_Excerpted text_

»»

What surprises me is that breeders don't simply say 'oh, breeding this golden-coloured dog increases risks of disease X? I suppose we shouldn't try to select for golden-coloured coats,'.


----------



## SwiftDog (Oct 28, 2019)

Fallowfox said:


> Something that surprised me recently was that Merle coat dogs are often partially deaf or blind, and that in humans the condition would be regarded as Waardenburg's syndrome. So some of the appearances and traits that are advertised as_ desirable _in dogs are directly analogous to human syndromes.
> Reading about dog breeds on wikipedia sometimes surprises me as well; I ended up reading about shetland sheep dogs and discovered that folded ears are preferred...and that when a dog is unfortunate enough to be born with straight ears an owner might choose to have its ears 'corrected' Shetland Sheepdog - Wikipedia
> 
> So it's difficult trying to accept those things.



People today balk at the concept that behavioral and physical attributes may be tied to things like colorations and such. Breeding dogs relentlessly for certain color combos often has undesired or unanticipated effects because their are often other genes very close to those color genes that tend to flop over during genetic recombination.  The same thing occurs in humans to an extent. Racism is still wrong of course, but to say there’s absolutely no difference between human races is erroneous. 

Isolating the exact Merle coat color genes and inserting with gene transfer technology would actually produce a far healthier animal since it would be the *only* gene that was transferred. Many a breed has been messed up as a result of choosing color and shape over things like temperament and health.


----------



## quoting_mungo (Oct 28, 2019)

SwiftDog said:


> People today balk at the concept that behavioral and physical attributes may be tied to things like colorations and such. Breeding dogs relentlessly for certain color combos often has undesired or unanticipated effects because their are often other genes very close to those color genes that tend to flop over during genetic recombination.  The same thing occurs in humans to an extent. Racism is still wrong of course, but to say there’s absolutely no difference between human races is erroneous.

««

_What the task requires_
Quote the dog breeding thread word for word, starting at the words that contain "## SwiftDog (Oct" and ending after "to human syndromes.". The lines that come next are from a separate source.

_Dataset excerpts_

»»

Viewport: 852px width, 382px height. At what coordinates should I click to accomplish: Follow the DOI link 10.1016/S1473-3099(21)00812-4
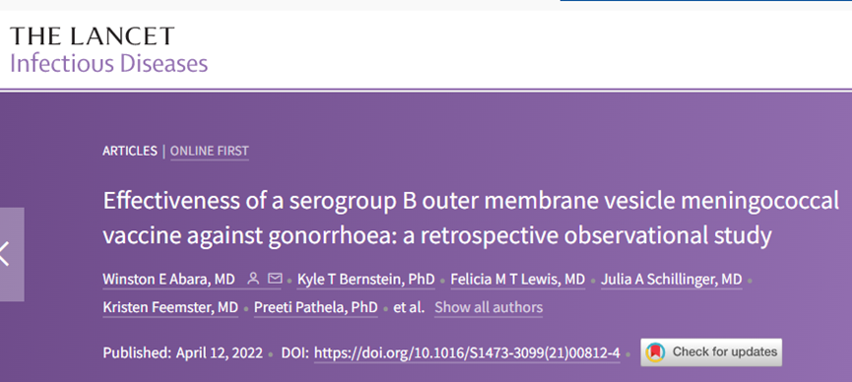click(x=467, y=353)
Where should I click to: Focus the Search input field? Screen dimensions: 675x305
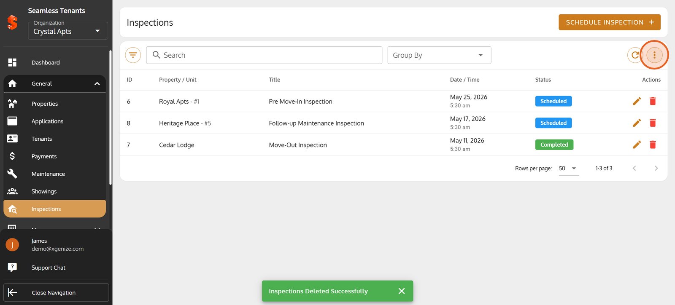pos(264,55)
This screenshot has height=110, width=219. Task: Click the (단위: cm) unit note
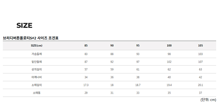[208, 100]
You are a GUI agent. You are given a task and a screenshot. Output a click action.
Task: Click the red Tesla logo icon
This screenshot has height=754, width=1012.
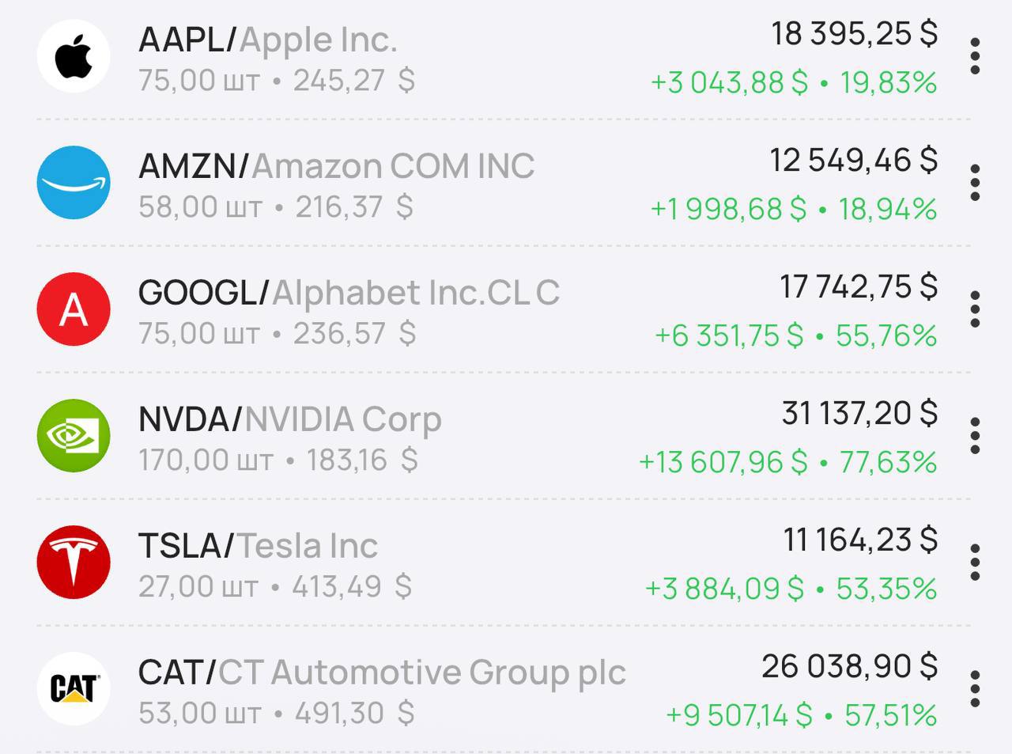[x=74, y=563]

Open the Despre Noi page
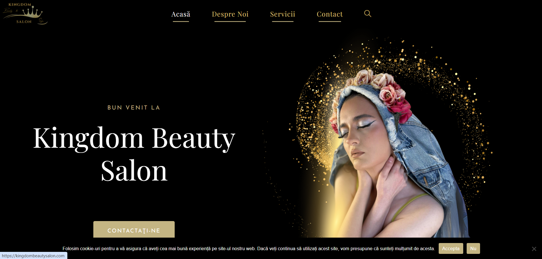point(230,14)
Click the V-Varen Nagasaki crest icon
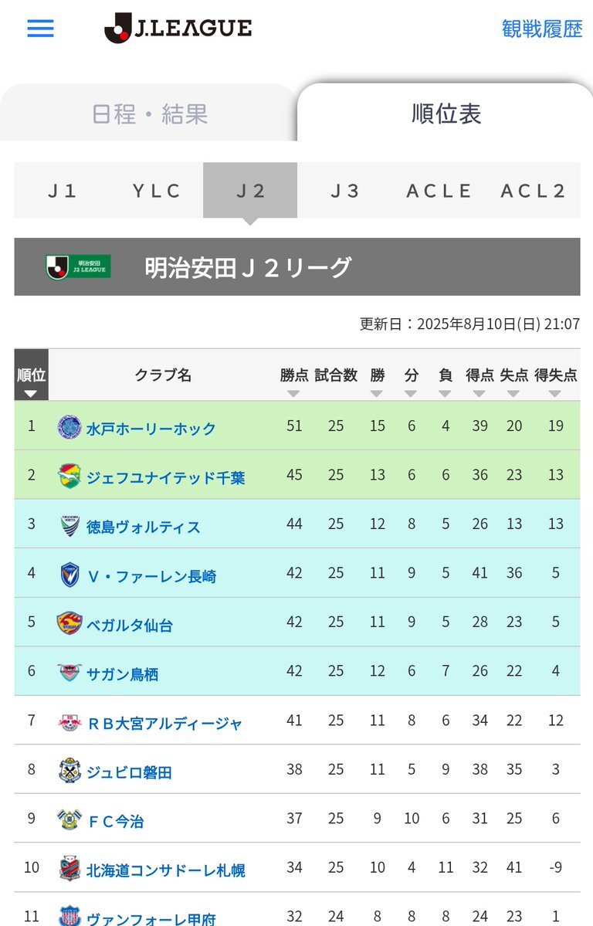The width and height of the screenshot is (593, 926). 69,574
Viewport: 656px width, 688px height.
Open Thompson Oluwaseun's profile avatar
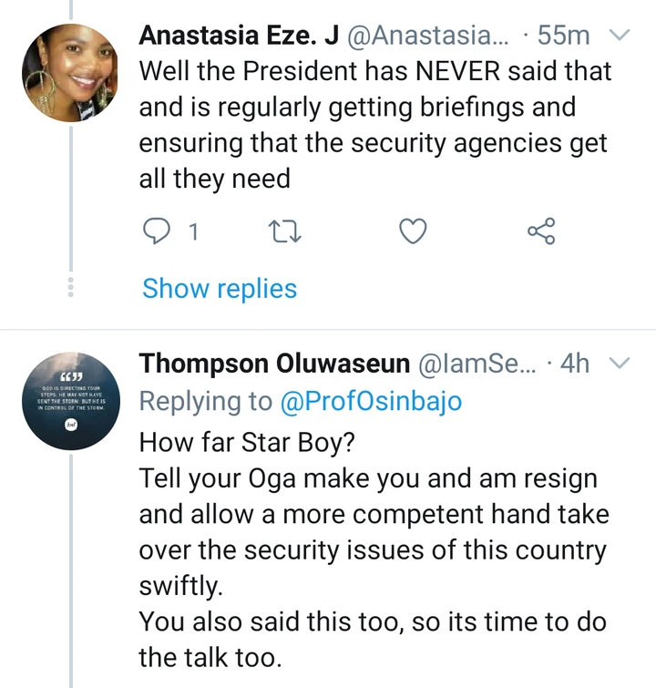point(70,400)
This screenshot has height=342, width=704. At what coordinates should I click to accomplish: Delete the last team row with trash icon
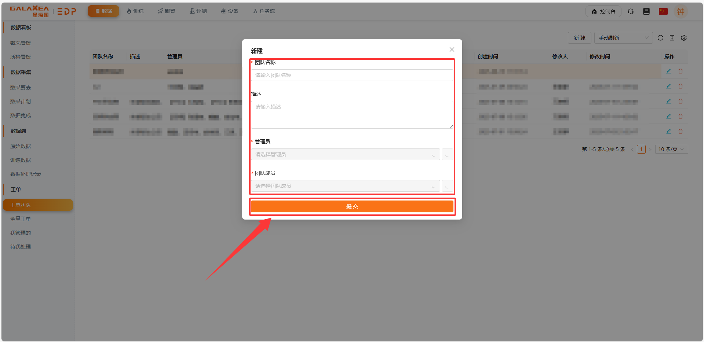pyautogui.click(x=681, y=131)
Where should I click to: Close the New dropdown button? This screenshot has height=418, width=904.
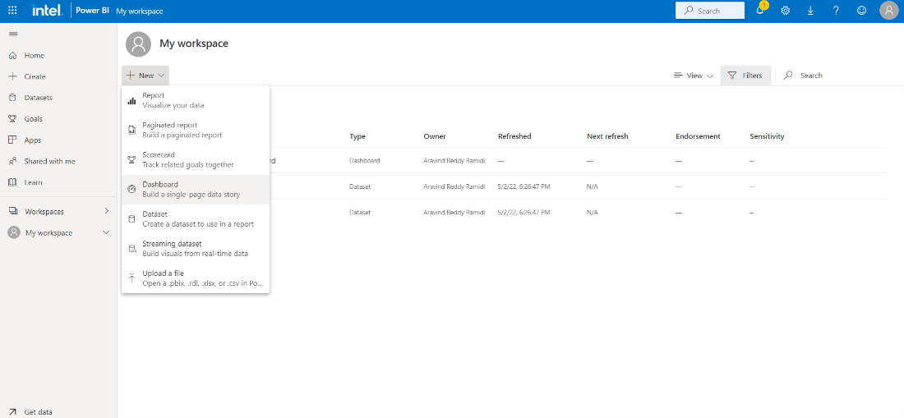[x=145, y=76]
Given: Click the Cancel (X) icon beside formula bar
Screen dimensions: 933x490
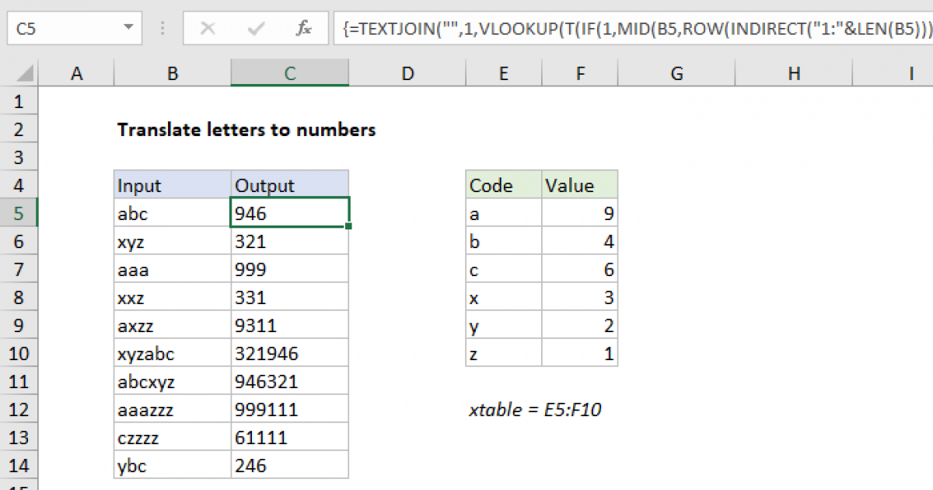Looking at the screenshot, I should pos(208,29).

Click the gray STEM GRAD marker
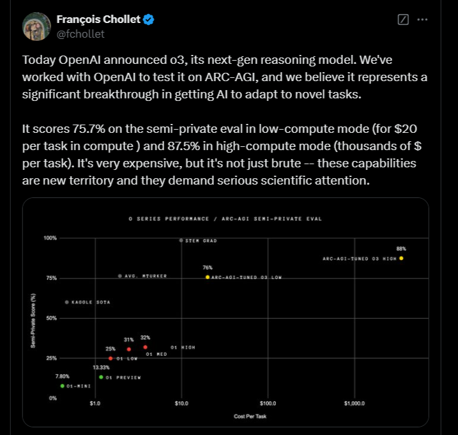point(181,240)
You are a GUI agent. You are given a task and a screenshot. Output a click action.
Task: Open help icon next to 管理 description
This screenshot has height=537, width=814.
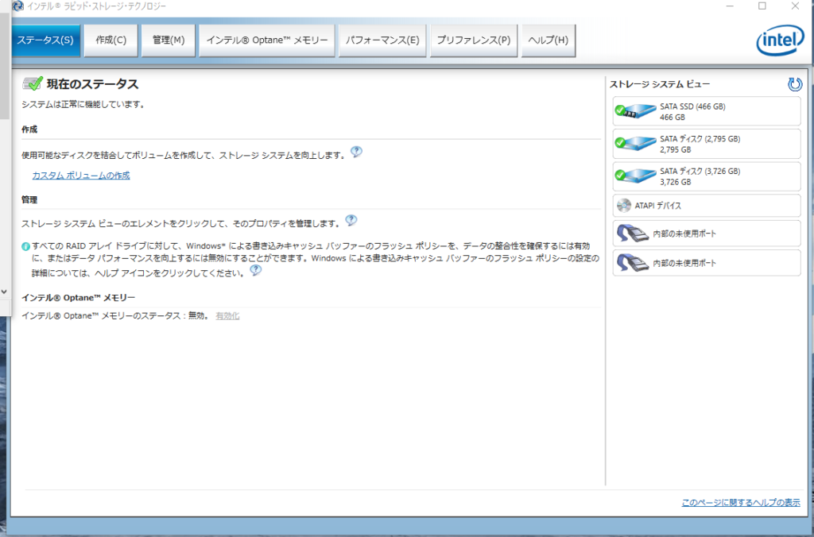click(x=351, y=221)
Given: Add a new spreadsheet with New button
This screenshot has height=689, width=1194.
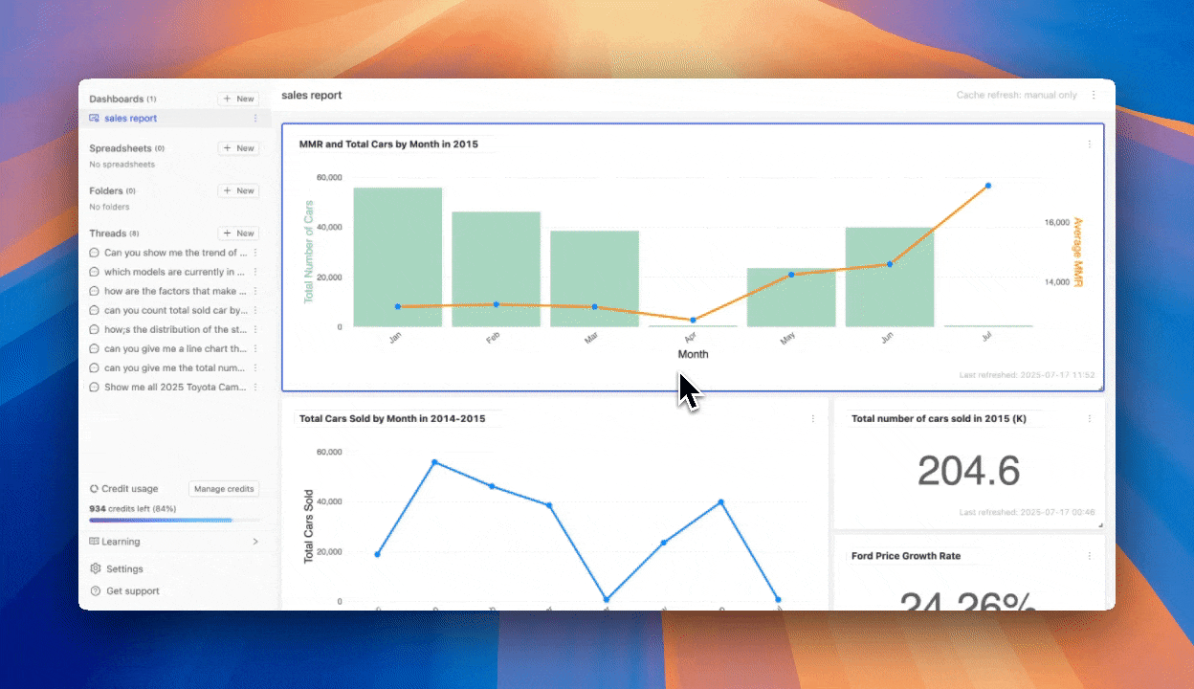Looking at the screenshot, I should pos(238,148).
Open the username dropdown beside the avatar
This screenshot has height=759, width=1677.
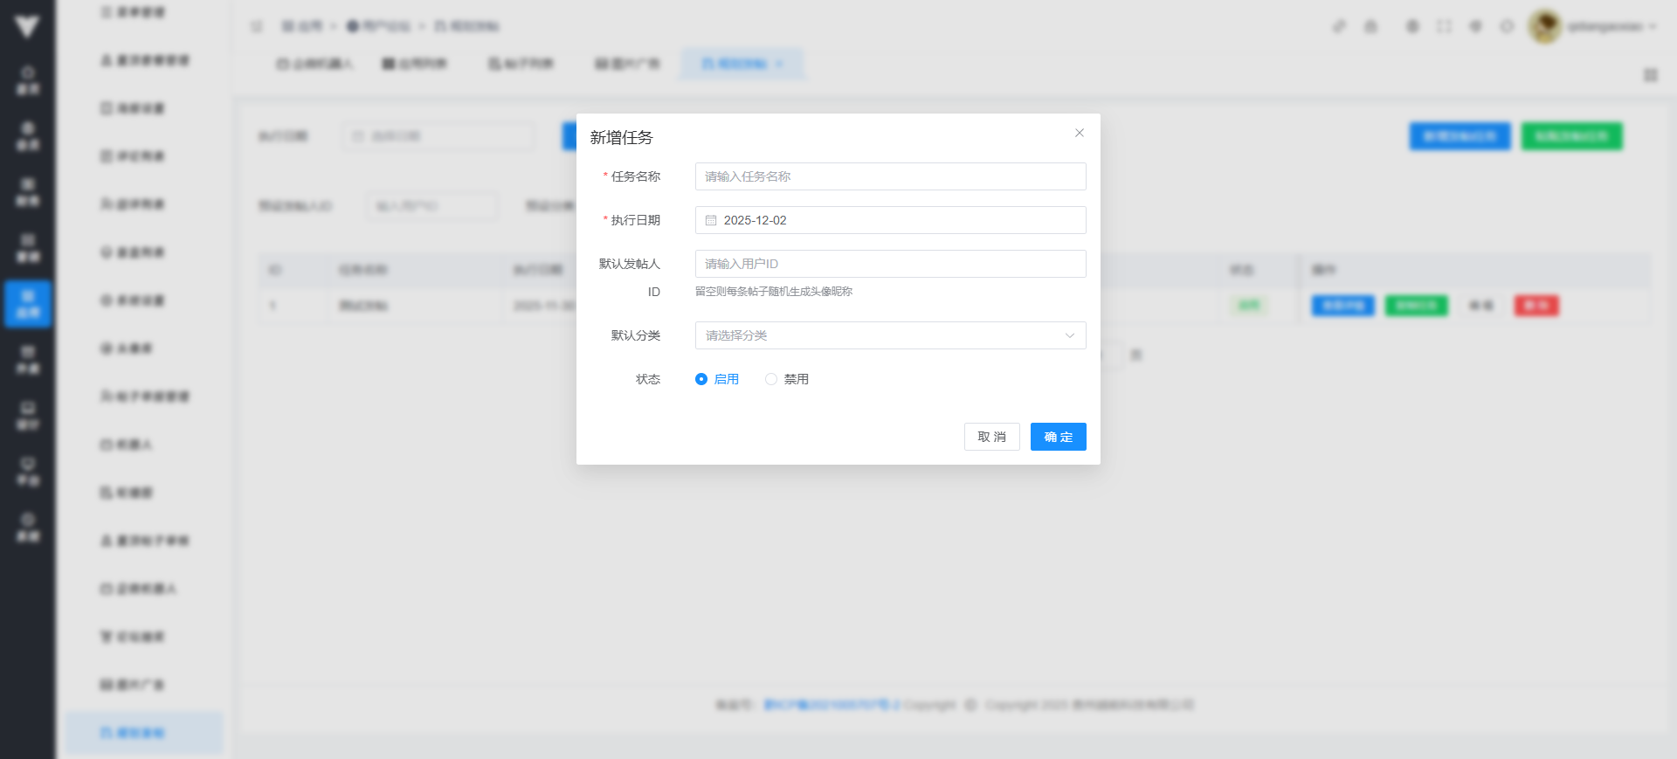point(1611,26)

««

_Answer to the problem_
## SwiftDog (Oct 28, 2019)

Fallowfox said:


> Something that surprised me recently was that Merle coat dogs are often partially deaf or blind, and that in humans the condition would be regarded as Waardenburg's syndrome. So some of the appearances and traits that are advertised as_ desirable _in dogs are directly analogous to human syndromes.